Paired with this is finer control over compute. An effort control lets you dial how hard the model works a given response, trading more tokens for higher quality, and a new ultracode setting combines the top reasoning tier with automatic workflow orchestration for the hardest coding problems. This is the natural extension of the xhigh tier and task budgets that shipped with Opus 4.7: Anthropic is steadily giving developers knobs to trade latency and cost against quality instead of guessing.

Fast mode got a lot cheaper

Quietly, the economics of fast mode changed. Opus 4.8 fast mode runs at $10 per million input tokens and$ 50 per million output — roughly 2.5x the output speed of standard mode at, Anthropic says, identical quality. The number to anchor on is the comparison to the prior generation, where fast mode ran $30/$ 150. Fast mode used to cost six times the base rate; now it’s two. For anyone running latency-sensitive agentic loops in production, that repricing is more consequential than a couple of benchmark points.

Mythos is weeks away

The release closes a loop we flagged back in April. Claude Mythos — the cybersecurity-specialized model Anthropic has said outperforms its generally available line — is currently in preview with a small number of organizations, and Anthropic now says it expects to bring “Mythos-class models” to all customers in the coming weeks.

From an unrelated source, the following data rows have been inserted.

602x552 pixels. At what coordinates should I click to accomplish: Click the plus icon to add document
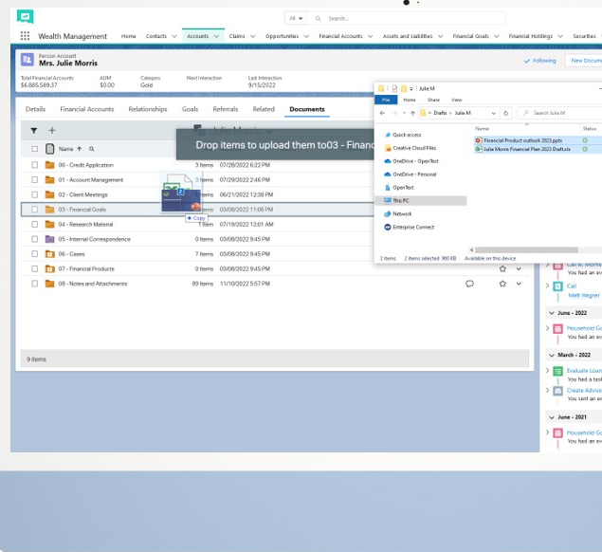[x=52, y=130]
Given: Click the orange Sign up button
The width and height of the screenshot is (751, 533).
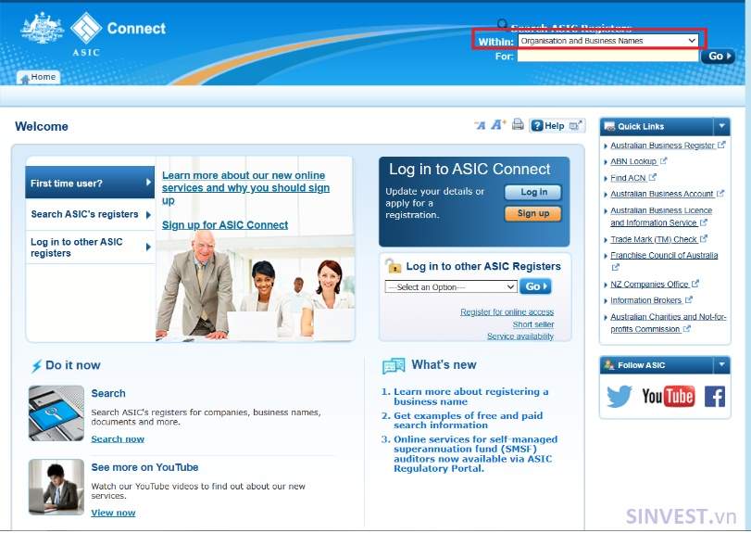Looking at the screenshot, I should [533, 213].
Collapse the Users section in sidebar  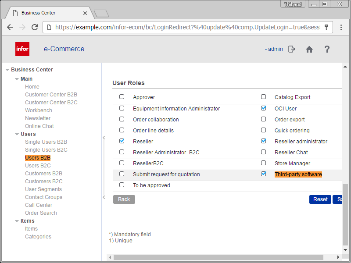[17, 134]
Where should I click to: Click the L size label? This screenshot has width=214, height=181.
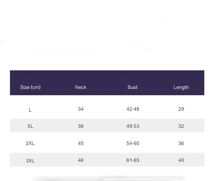[30, 110]
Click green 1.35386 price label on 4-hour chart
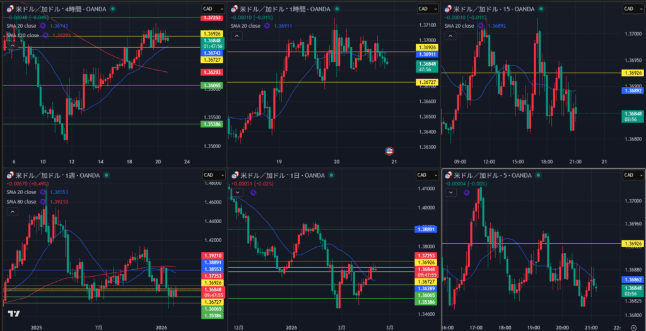 [210, 124]
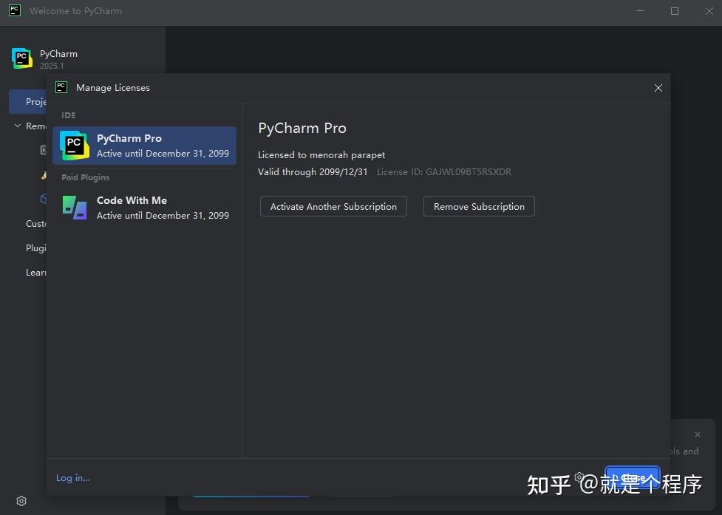Open the Customize tab

tap(35, 223)
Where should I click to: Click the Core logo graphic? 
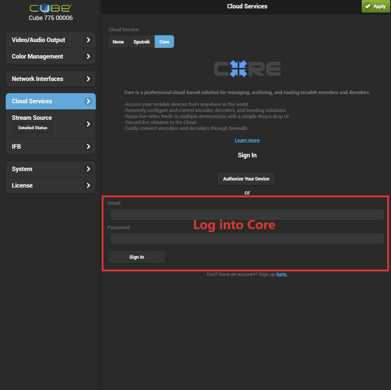[x=247, y=68]

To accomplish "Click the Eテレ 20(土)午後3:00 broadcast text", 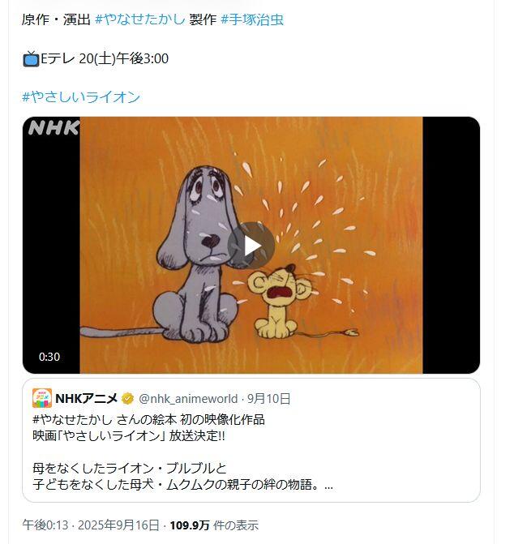I will (x=105, y=58).
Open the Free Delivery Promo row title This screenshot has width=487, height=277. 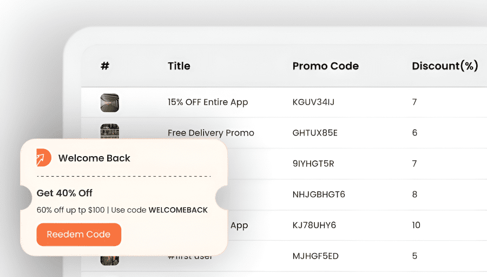pos(210,133)
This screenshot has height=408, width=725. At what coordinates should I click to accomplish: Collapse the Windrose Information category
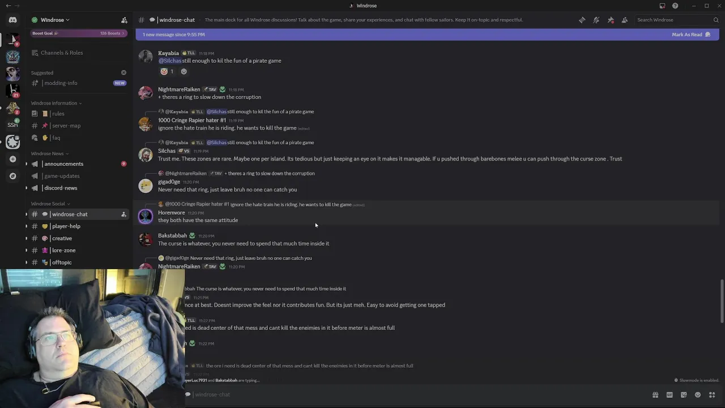click(x=56, y=103)
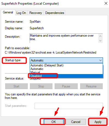Click the description scroll up arrow
The image size is (109, 126).
(100, 36)
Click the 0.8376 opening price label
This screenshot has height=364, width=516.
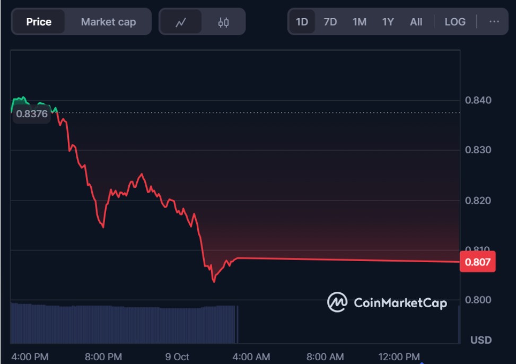(x=32, y=114)
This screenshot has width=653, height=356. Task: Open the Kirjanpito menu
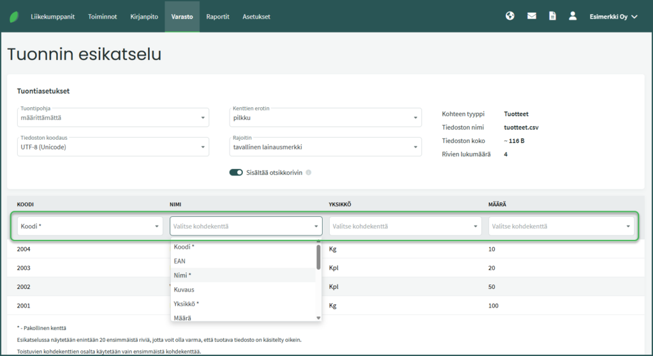(144, 17)
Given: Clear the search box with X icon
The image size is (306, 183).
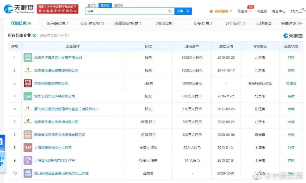Looking at the screenshot, I should (170, 11).
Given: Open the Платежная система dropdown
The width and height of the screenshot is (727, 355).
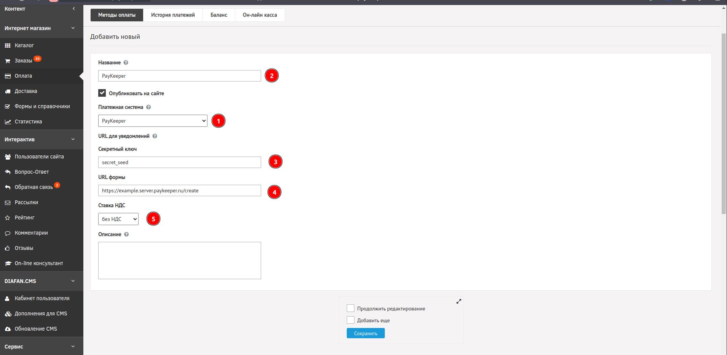Looking at the screenshot, I should pyautogui.click(x=153, y=121).
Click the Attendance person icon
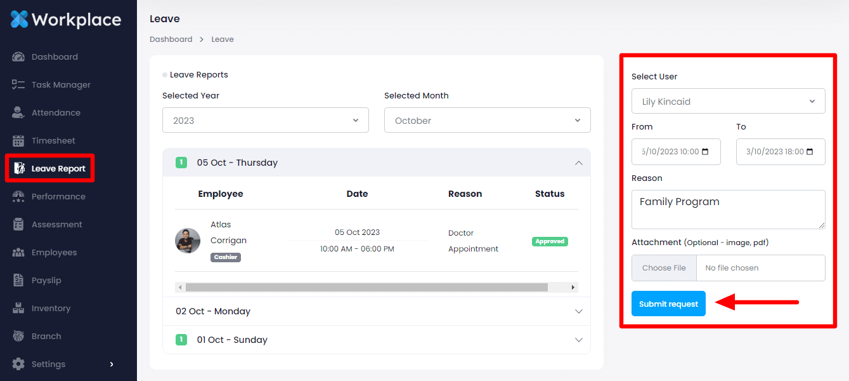Image resolution: width=849 pixels, height=381 pixels. point(18,113)
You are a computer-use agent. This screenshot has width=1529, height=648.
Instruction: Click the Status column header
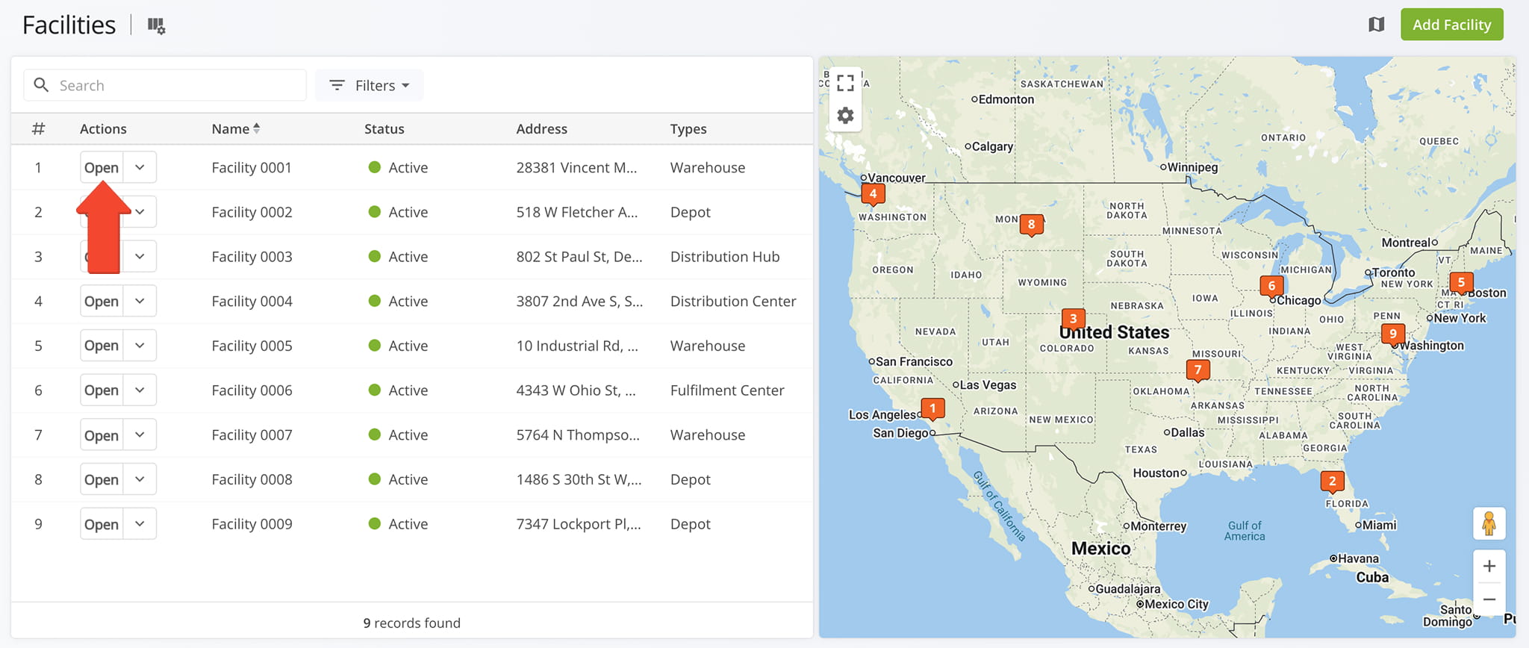[384, 128]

That reframes Opus 4.8. It is the best model most teams can buy today, but Anthropic is openly signaling that a more capable tier is about to land. The work on Mythos and Project Glasswing was the first sign that Anthropic was running a capability ceiling above its public models; the Opus 4.8 announcement is the first time the company has put a rough timeline on closing that gap. If Mythos-class capability ships broadly in June, the “generally available frontier” resets again — and the safeguards Opus 4.7 introduced against cyber misuse stop being precautionary and start being load-bearing.

What this means if you’re already on Opus

For teams running Opus 4.7 in production, the upgrade is a drop-in: same base price, better calibration, cheaper fast mode. The reasons to move are the honesty gains and the fast-mode repricing, not the benchmark deltas — a few points on SWE-bench Pro won’t change your architecture, but a model that flags its own uncertainty changes how much you can trust an unsupervised run.

The thing actually worth piloting is dynamic workflows, and only if you have a real codebase-scale task to point it at. A 1,000-subagent orchestration is not the tool for a feature branch; it’s the tool for the migration you’ve been deferring because no single agent could hold it. Test it on one bounded job, measure the cost and the correctness, and decide from there. The pattern that holds for any first AI proof of concept holds here too: prove it on one process before you rebuild your pipeline around it.

What ties the release together is a bet that the hard part of agentic AI is no longer raw capability but trust — whether you can hand the model a long job and walk away. The honesty gains, the subagent orchestration, and the cheaper fast mode all serve that bet more than they move the leaderboard. The complication is Mythos. Anthropic is telling customers a more capable tier lands within weeks, which means Opus 4.8’s real test isn’t GPT-5.5; it’s whether Anthropic can ship that capability jump without giving up the calibration it just spent a release earning.